John Wayne luchó contra esa paz relativa, contra la comodidad estandarizada donde se lo quiso y por momentos se lo supo colocar.

La complejidad del tipo Wayne la comenzó un director ateo, Hawks, pero en ese mismo “Río Rojo” que lo hizo atravesar vuelve al final a sus estrechos límites humanos, happy-end incluido.

No bastaba para contener a Wayne, un tipo americano, arraigado pero incómodo e irreductible del todo para el american way of life.

Contra la opinión generalizada, Wayne no fue personaje de una pieza. El tipo Wayne y el hombre Morrison dejaron traslucir ese desvelo interior, esa pulsión que no podía tener un happy-end, en un deseo de continuar peleando.

Fue un viejo brusco y sentimental de sangre irlandesa y católica quien acompañó el nacimiento y apogeo de su imagen, desde las hazañas que cimentaron un país que devino liberal, y que por tal luego desencantó la mirada de aquel patriota, “poeta y comediante” del cine, John Ford.

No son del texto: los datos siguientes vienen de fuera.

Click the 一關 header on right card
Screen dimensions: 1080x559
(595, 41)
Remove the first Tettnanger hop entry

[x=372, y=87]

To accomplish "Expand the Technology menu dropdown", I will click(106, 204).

El fracaso le esperaba al final de una vida generosa, como a todo hombre que no espera el Paraíso. Como a Tom Doniphon que ve incendiarse su felicidad soñada y su ranchito, o como Ethan Edwards que debe seguir errando sin un lugar donde reposar su ancha espalda.

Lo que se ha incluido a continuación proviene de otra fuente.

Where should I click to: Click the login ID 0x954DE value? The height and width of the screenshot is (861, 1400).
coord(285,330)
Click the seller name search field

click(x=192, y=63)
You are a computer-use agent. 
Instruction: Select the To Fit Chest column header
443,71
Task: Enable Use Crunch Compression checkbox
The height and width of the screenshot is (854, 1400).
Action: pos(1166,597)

La ambivalencia, los méritos, las miserias, todo en Wayne estuvo cubierto de una honestidad a prueba de balas. Ese era su atractivo. Wayne no fingía, Wayne era así.

Era la fuerza de carácter de un pueblo que ya no tiene héroes porque tiene democracia. Pero el pueblo necesita héroes, y allí estaba Morrison devenido John Wayne.

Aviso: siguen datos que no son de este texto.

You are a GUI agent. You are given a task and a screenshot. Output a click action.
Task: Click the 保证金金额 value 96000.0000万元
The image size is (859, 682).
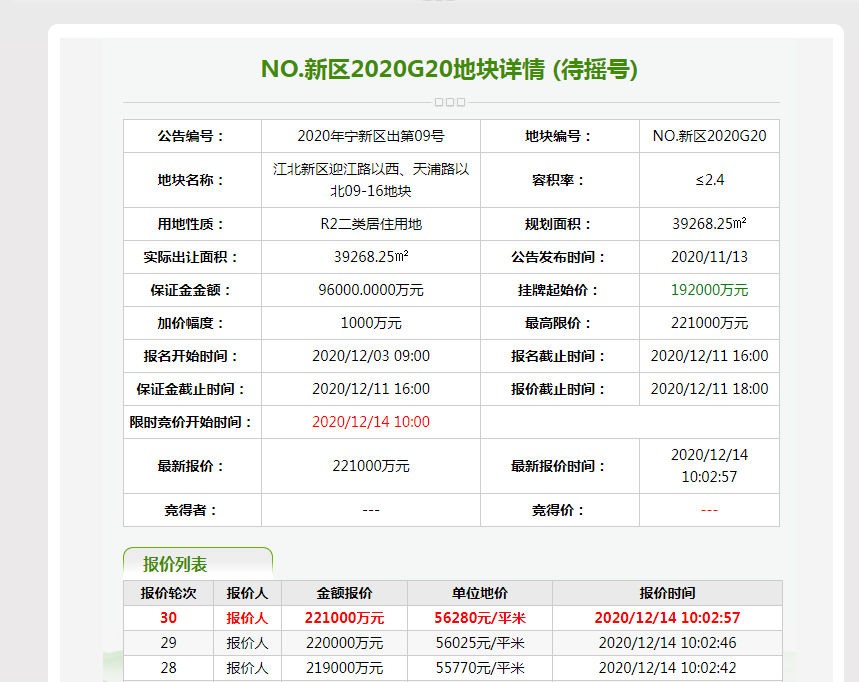click(370, 290)
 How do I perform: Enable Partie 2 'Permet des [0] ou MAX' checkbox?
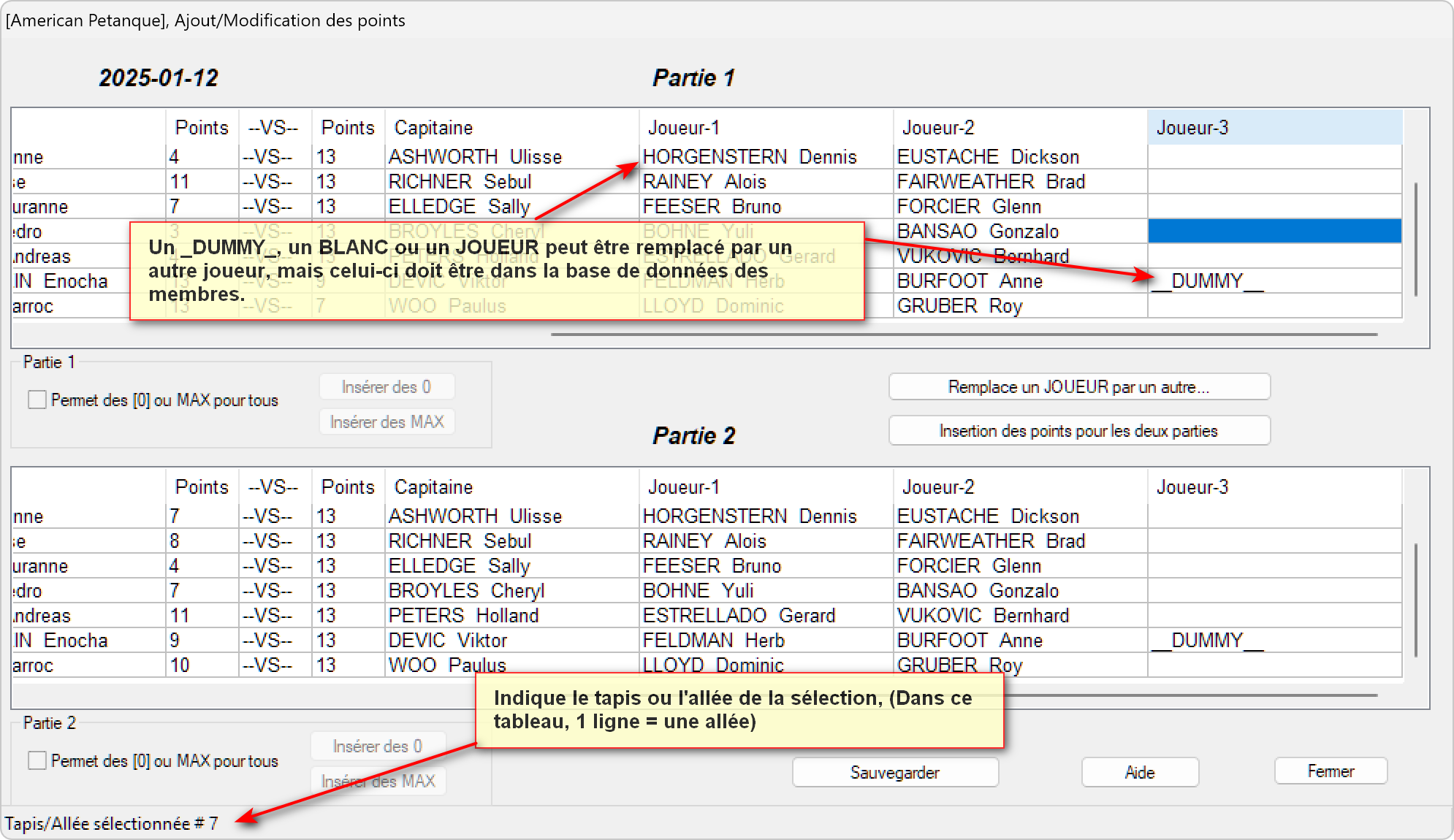click(37, 760)
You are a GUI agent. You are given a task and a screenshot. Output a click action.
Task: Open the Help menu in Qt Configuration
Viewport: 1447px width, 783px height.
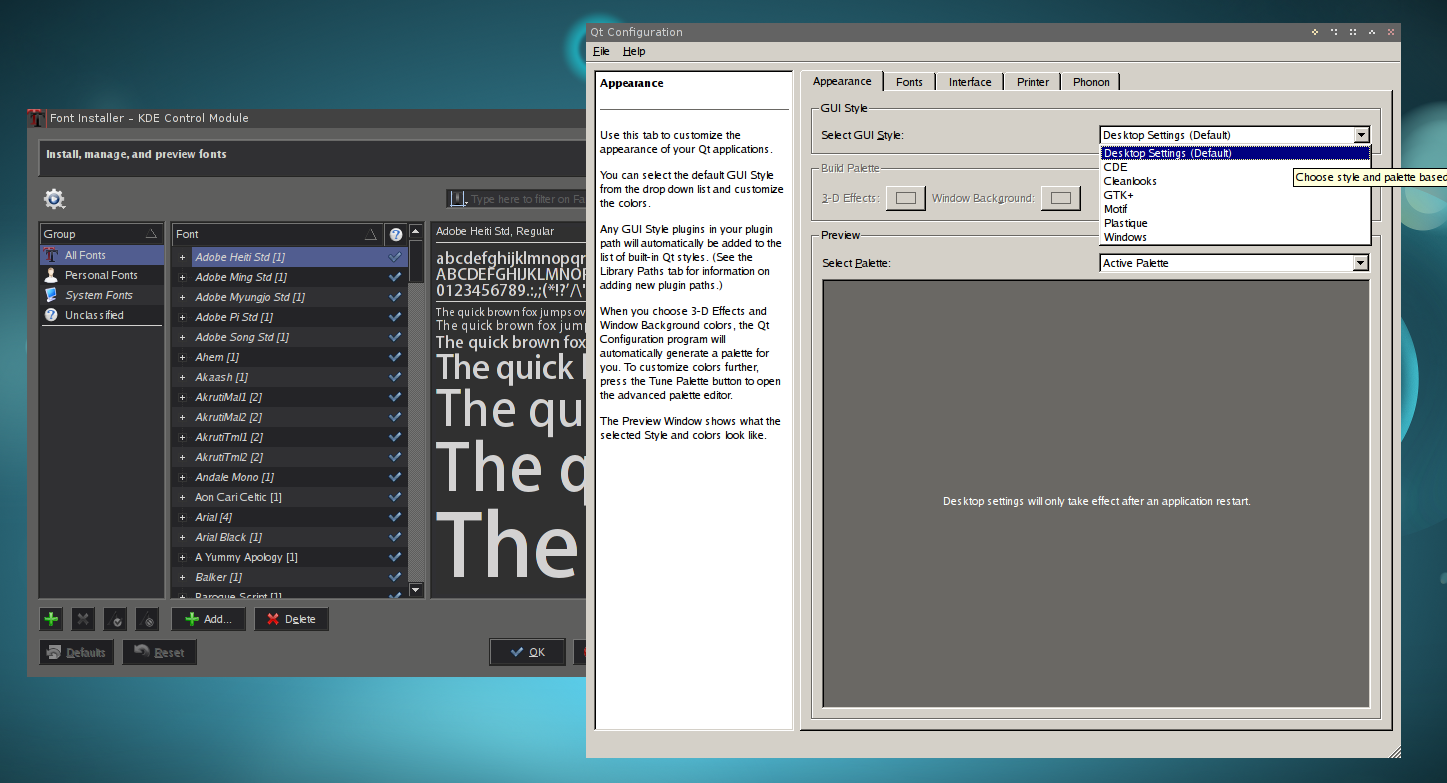coord(633,51)
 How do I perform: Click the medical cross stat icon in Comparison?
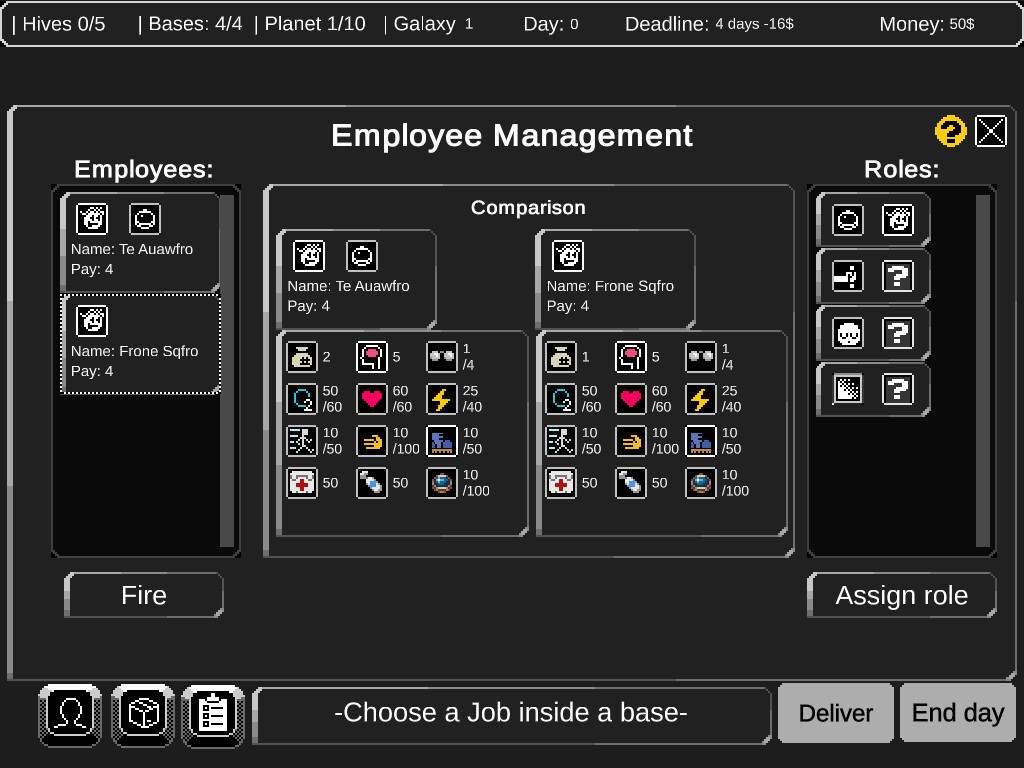tap(302, 482)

Pero entonces, como en la vida de todo hombre perseguido por lebreles, hace su entrada el dolor. Y, al decir de otro converso, Narciso Yepes, “el dolor acerca a la intimidad de Dios. Es una predilección, una confianza de Dios hacia el hombre...”

El número tres fue un permanente atisbo en su vida de otra cosa.
Como tres fueron sus esposas (dominicana, mejicana y peruana) tres fueron sus divorcios.
Tres mismas iniciales en su identidad, Marion Michael Morrison, como tres palabras en español las que quiso para su epitafio (pero allí no están “Feo, fuerte y formal”).
Tres películas de la caballería realizó con Ford, de quien fue uno de los “Tres padrinos”.
Como tres enemigos tiene el hombre (mundo, demonio y carne) tres enemigos lo esperaban al final de su viaje en “La diligencia”, y tres tipos de cáncer horadaron su cuerpo y lo prepararon para ese rescate al parecer imposible, inimaginable y que llega sobre el final en “The Searchers”: el rescate de la Santísima Trinidad, que lo quitó de este valle de lágrimas para llevarlo a la unidad, allí donde no haga falta más empuñar las armas en una tierra inhóspita y salvaje, donde no hay contrariedad ni hay liberal alguno.
Es la verdadera tierra de la libertad, la única tierra de promisión.